▶ _EXERCISE DESCRIPTION_: Of all the lines in the entries below, give again exactly those starting at the line containing "The height and width of the screenshot is (610, 800)." and ending at the line containing "Toggle eye icon", both ends included, and no others.

===== DATASET ENTRIES =====

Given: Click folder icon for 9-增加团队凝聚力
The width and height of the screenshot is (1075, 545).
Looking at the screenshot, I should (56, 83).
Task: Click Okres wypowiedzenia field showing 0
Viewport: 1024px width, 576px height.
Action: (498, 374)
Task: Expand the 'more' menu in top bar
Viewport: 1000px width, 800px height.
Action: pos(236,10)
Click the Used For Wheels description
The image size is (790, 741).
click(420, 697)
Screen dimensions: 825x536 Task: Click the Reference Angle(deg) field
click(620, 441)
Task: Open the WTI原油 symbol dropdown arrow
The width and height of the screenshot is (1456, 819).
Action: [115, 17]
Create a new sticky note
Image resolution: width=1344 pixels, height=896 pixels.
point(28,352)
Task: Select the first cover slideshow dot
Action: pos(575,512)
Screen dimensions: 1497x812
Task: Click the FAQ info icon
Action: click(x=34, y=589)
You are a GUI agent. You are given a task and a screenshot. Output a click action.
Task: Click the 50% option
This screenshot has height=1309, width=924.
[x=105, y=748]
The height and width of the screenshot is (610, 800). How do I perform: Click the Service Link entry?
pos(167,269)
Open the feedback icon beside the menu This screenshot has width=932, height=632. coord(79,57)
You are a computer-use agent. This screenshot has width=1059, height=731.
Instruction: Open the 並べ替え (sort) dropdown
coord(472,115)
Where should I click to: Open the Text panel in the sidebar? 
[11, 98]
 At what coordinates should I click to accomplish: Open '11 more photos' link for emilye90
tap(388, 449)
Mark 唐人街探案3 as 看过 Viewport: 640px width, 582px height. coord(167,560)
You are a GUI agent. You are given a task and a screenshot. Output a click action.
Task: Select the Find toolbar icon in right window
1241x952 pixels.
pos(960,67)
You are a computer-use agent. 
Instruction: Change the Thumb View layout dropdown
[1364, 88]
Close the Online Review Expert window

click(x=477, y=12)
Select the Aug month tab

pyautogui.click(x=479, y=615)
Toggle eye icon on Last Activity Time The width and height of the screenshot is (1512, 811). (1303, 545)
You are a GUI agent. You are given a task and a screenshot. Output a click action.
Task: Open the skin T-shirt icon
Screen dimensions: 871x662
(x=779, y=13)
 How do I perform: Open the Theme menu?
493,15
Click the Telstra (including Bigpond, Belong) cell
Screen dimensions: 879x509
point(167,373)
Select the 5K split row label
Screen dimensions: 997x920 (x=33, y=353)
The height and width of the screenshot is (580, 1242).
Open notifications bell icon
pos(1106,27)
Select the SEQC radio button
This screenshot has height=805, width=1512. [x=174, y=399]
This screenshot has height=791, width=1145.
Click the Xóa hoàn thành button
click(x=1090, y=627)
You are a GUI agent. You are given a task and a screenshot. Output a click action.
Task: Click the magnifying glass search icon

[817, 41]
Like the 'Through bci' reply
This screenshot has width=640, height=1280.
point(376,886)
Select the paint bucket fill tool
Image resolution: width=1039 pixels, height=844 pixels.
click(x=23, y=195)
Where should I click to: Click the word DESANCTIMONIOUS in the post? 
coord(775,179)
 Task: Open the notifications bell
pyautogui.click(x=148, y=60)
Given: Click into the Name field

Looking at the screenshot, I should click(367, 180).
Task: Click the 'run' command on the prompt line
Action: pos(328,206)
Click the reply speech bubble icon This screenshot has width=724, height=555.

=====

▶ _SOLUTION TO THE PROBLEM_:
The height and width of the screenshot is (610, 800). How do I perform: Click the Service Link entry?
pos(167,269)
Open the feedback icon beside the menu This screenshot has width=932, height=632. coord(79,57)
You are a computer-use agent. This screenshot has width=1059, height=731.
Instruction: Open the 並べ替え (sort) dropdown
coord(472,115)
Where should I click to: Open the Text panel in the sidebar? 
[11, 98]
 At what coordinates should I click to accomplish: Open '11 more photos' link for emilye90
tap(388, 449)
Mark 唐人街探案3 as 看过 Viewport: 640px width, 582px height. coord(167,560)
You are a GUI agent. You are given a task and a screenshot. Output a click action.
Task: Select the Find toolbar icon in right window
1241x952 pixels.
pos(960,67)
You are a computer-use agent. 
Instruction: Change the Thumb View layout dropdown
[1364, 88]
Close the Online Review Expert window

click(x=477, y=12)
Select the Aug month tab

pyautogui.click(x=479, y=615)
Toggle eye icon on Last Activity Time The width and height of the screenshot is (1512, 811). (1303, 545)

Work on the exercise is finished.